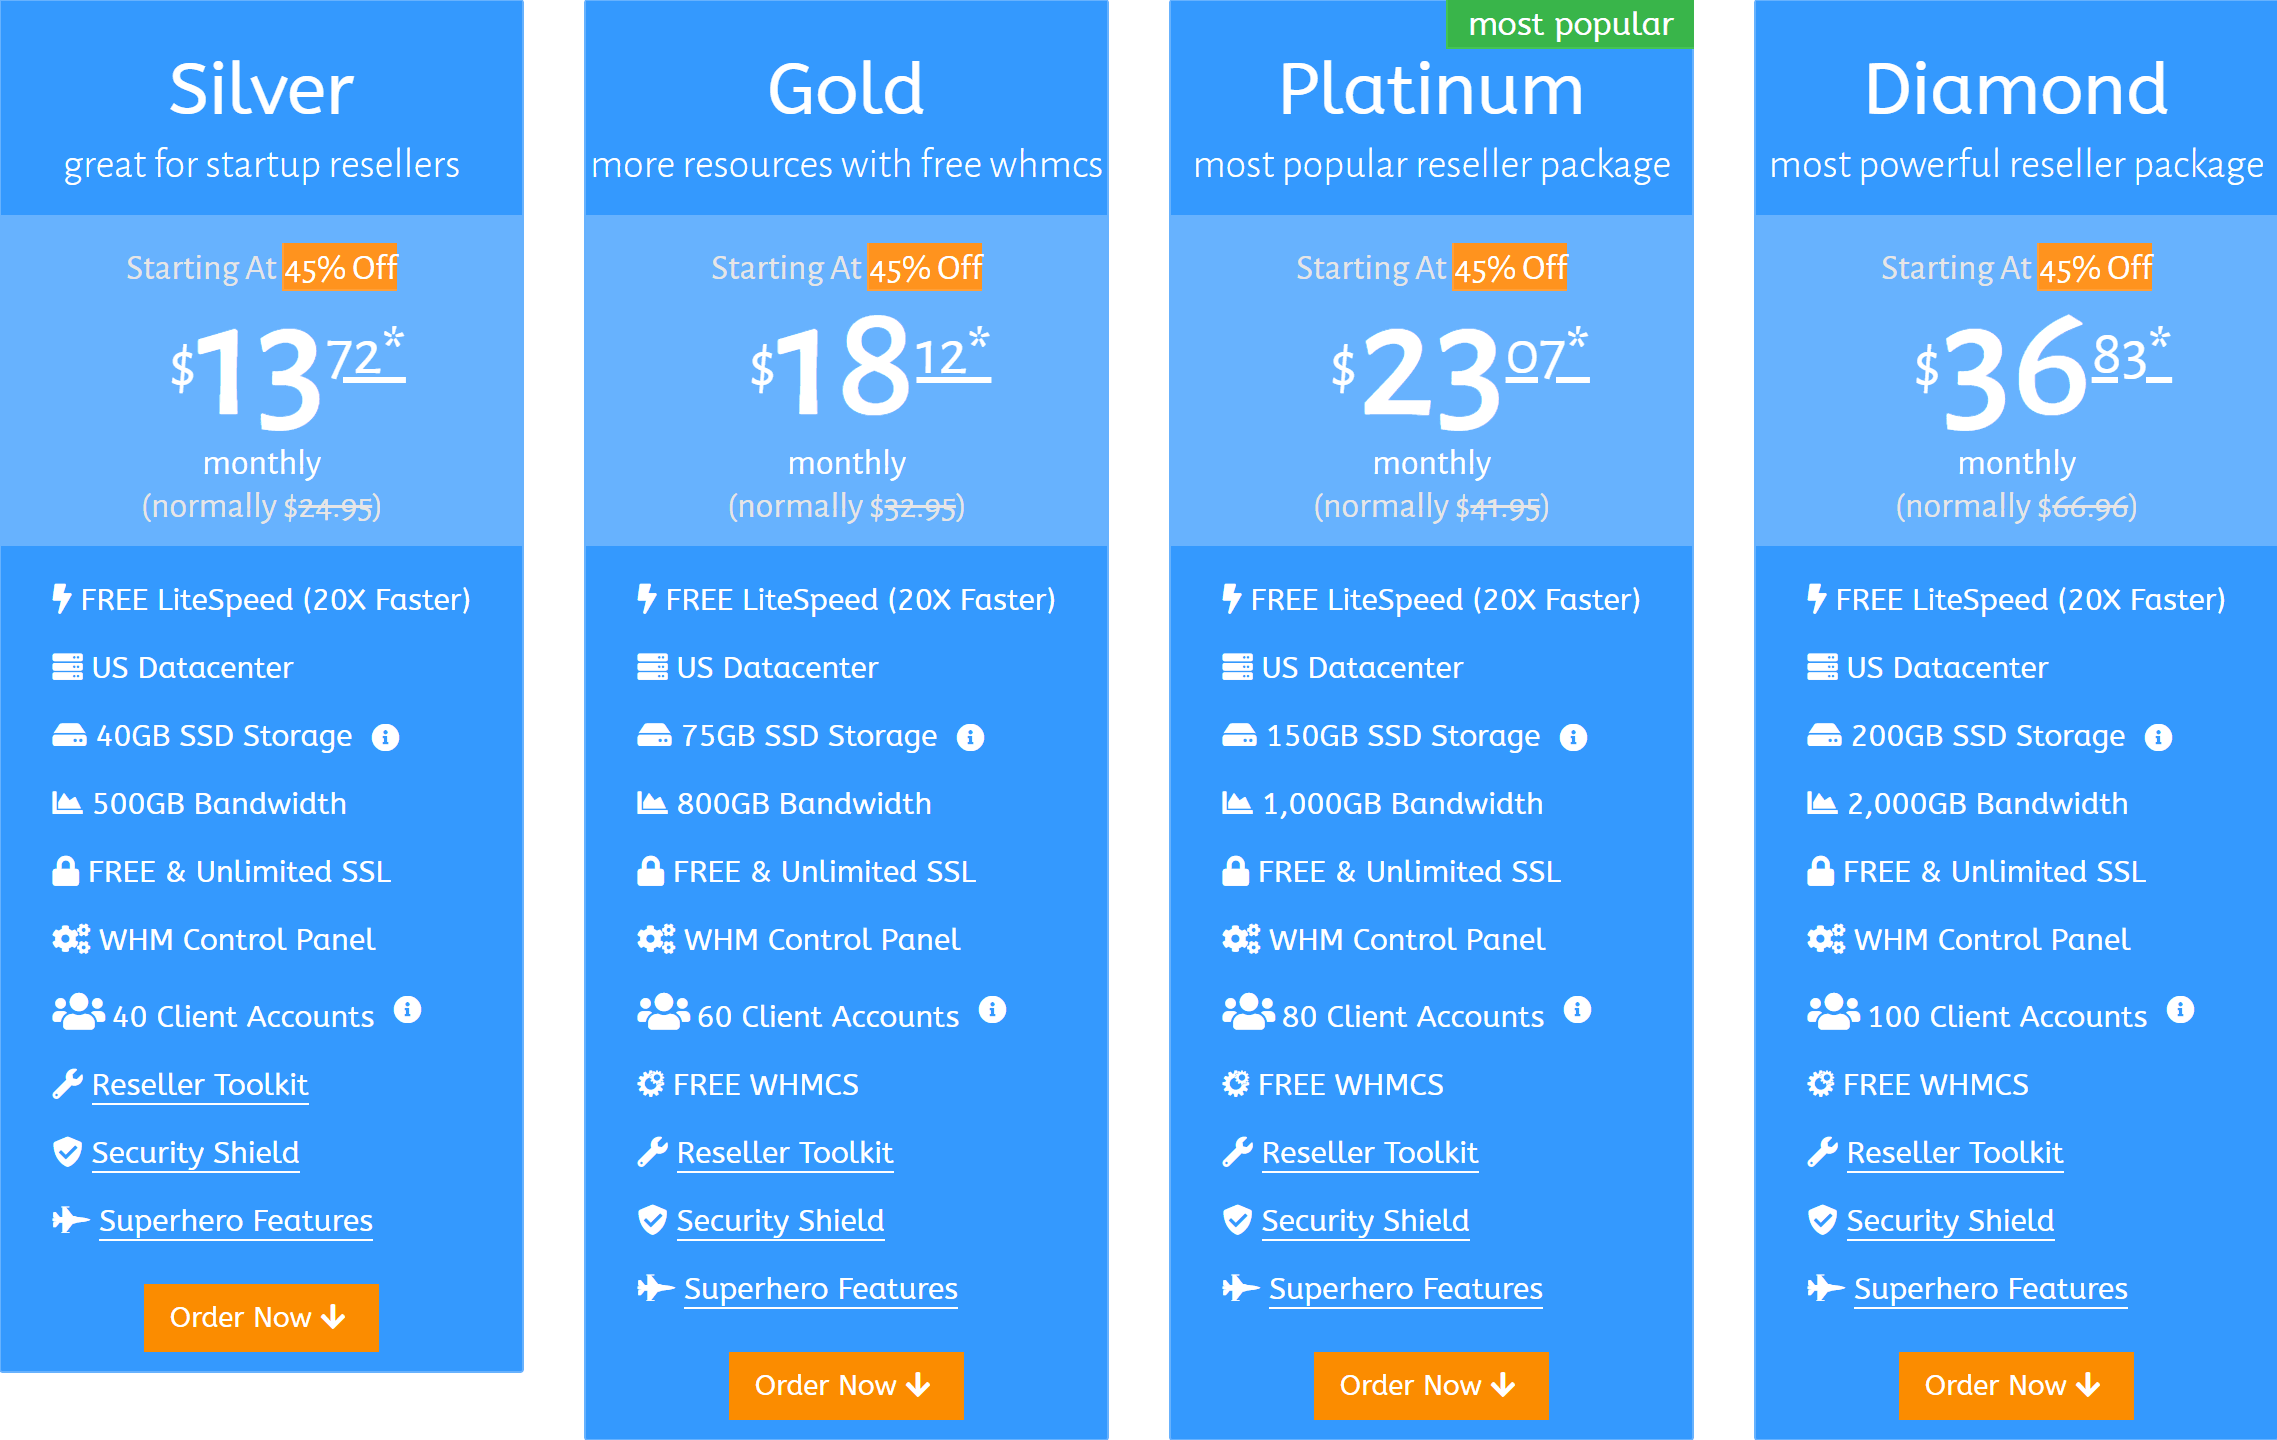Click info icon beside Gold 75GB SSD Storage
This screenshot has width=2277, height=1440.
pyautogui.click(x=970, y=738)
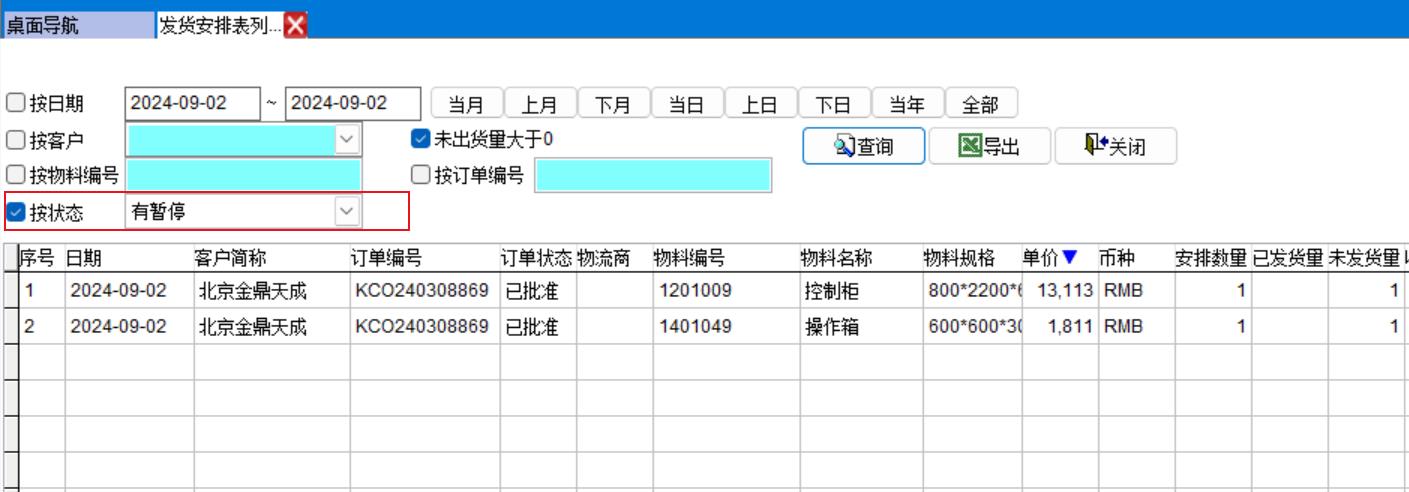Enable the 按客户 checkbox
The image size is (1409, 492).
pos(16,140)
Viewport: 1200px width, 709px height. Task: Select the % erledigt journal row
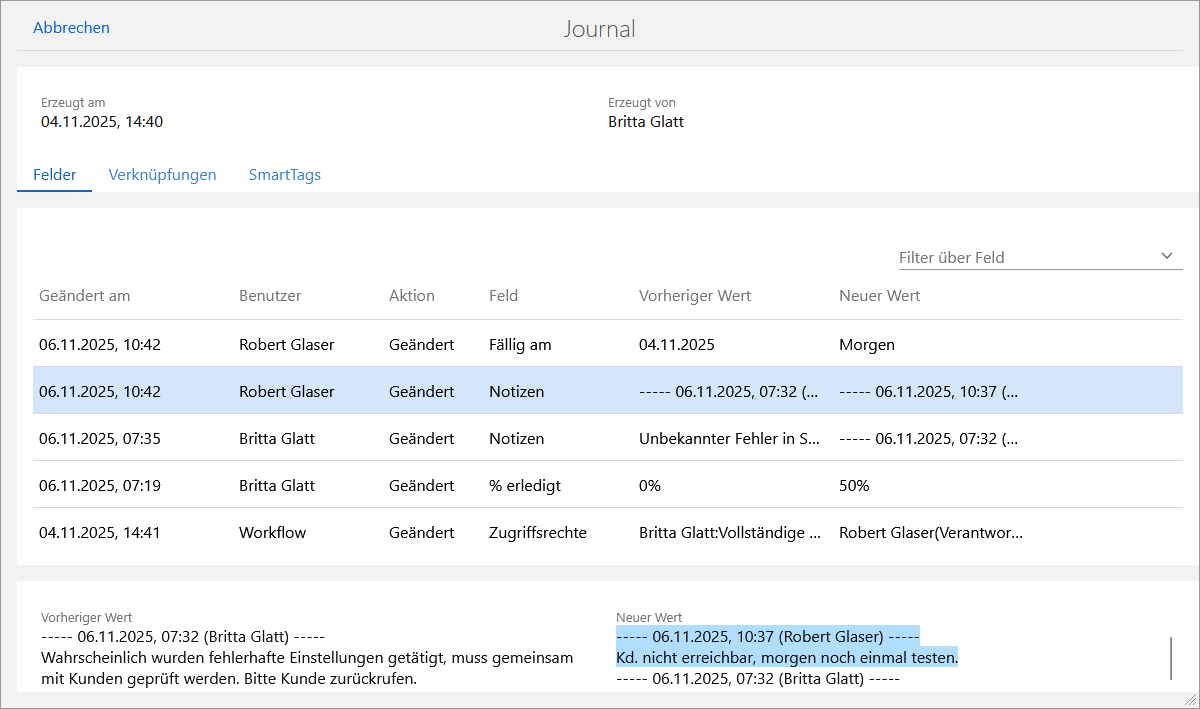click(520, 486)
# # # # #
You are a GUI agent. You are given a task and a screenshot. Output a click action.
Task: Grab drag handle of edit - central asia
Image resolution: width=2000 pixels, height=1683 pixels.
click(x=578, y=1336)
# # # # #
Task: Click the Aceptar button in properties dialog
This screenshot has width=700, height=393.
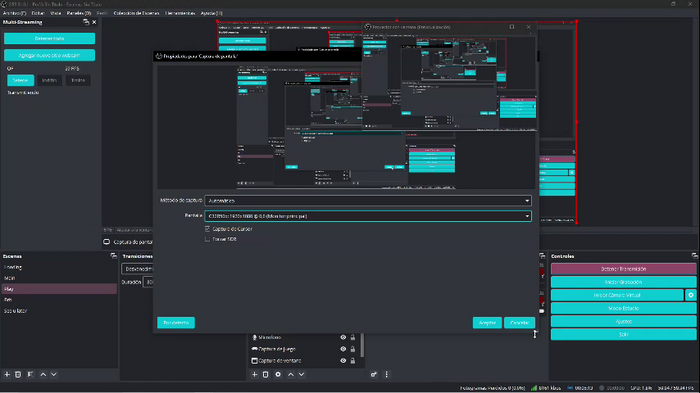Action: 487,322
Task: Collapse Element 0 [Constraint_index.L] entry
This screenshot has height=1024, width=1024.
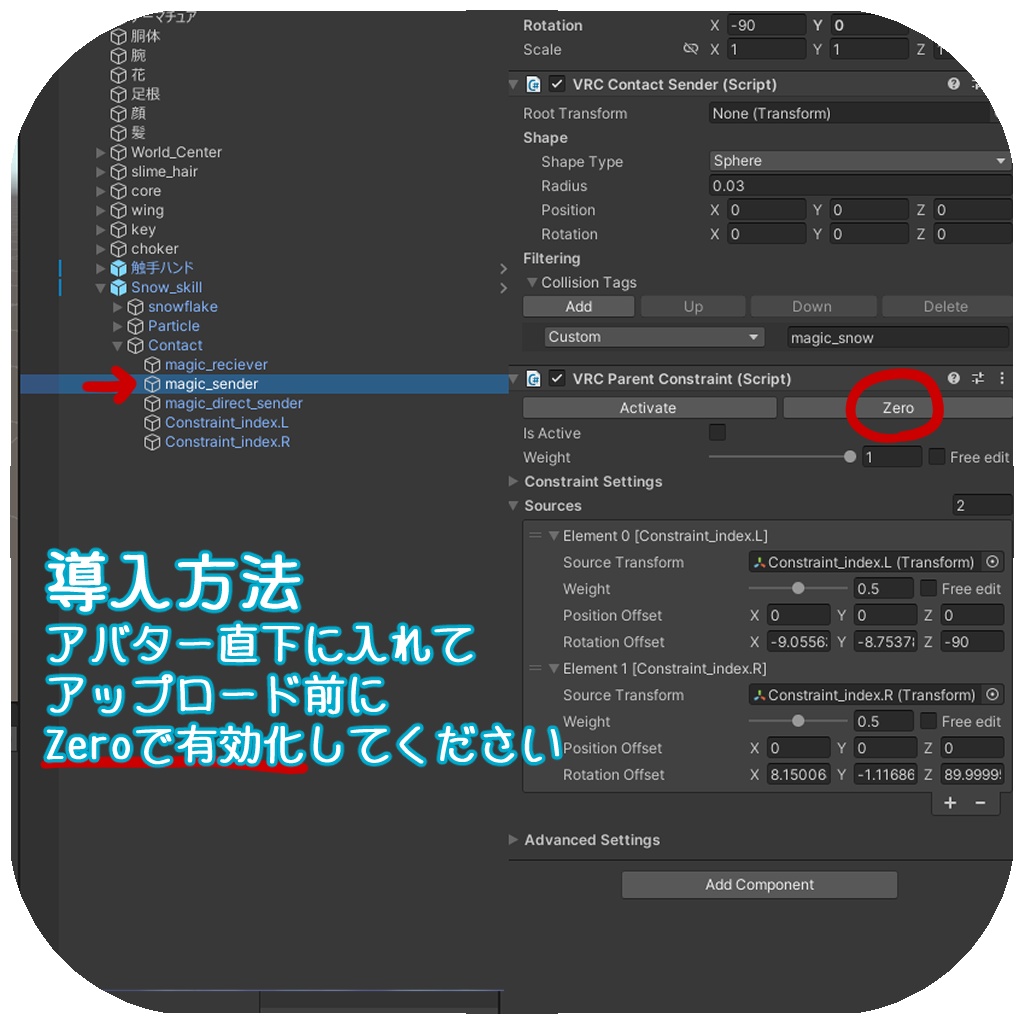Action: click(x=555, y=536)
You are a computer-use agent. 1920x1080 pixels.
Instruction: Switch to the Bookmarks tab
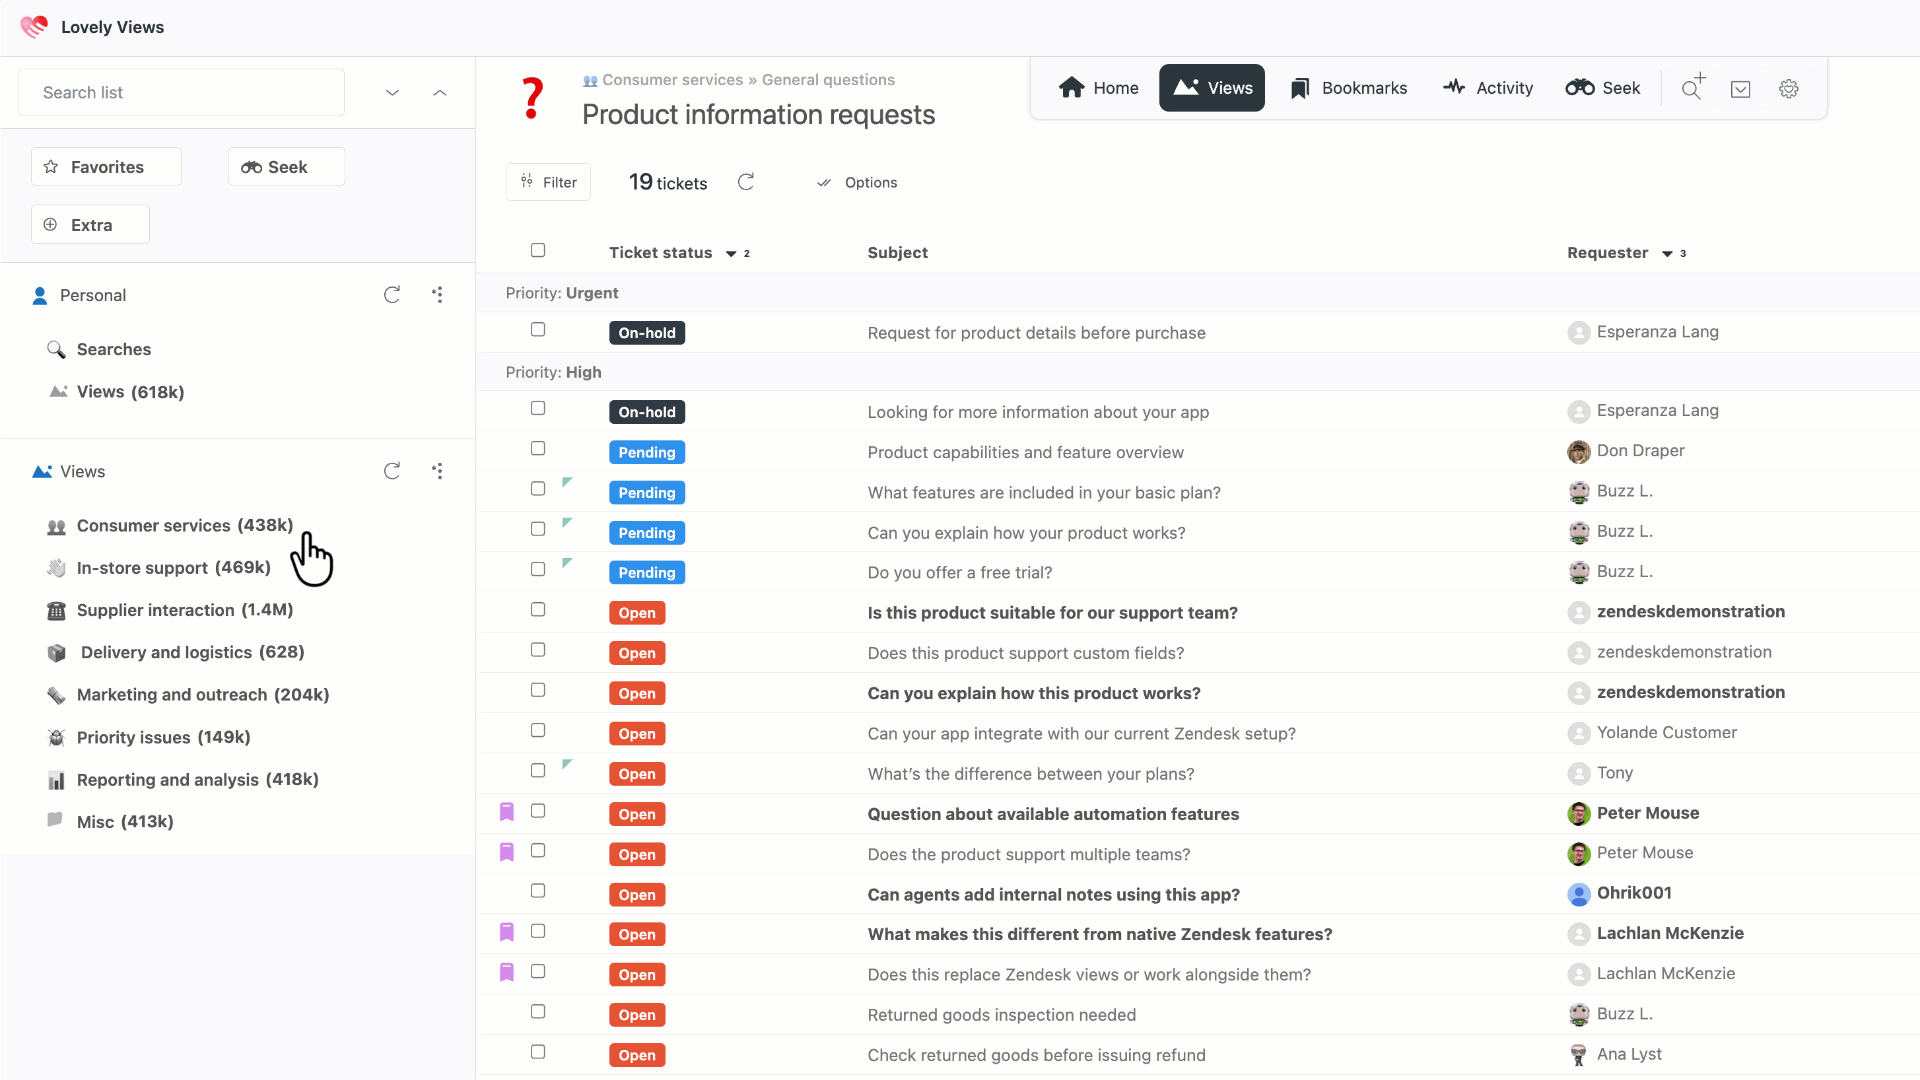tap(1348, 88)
# # # # #
**Task objective**
Pull out, word for word, the lines that start with the one containing "Click info icon beside Gold 75GB SSD Storage" and end with the one containing "click(520, 486)", including both of those. Leave the pictures out.

**Final result**
Click info icon beside Gold 75GB SSD Storage
This screenshot has width=2277, height=1440.
pyautogui.click(x=970, y=738)
Enable the 按客户 checkbox
The image size is (1409, 492).
pos(16,140)
Viewport: 1200px width, 709px height. Task: Select the % erledigt journal row
click(520, 486)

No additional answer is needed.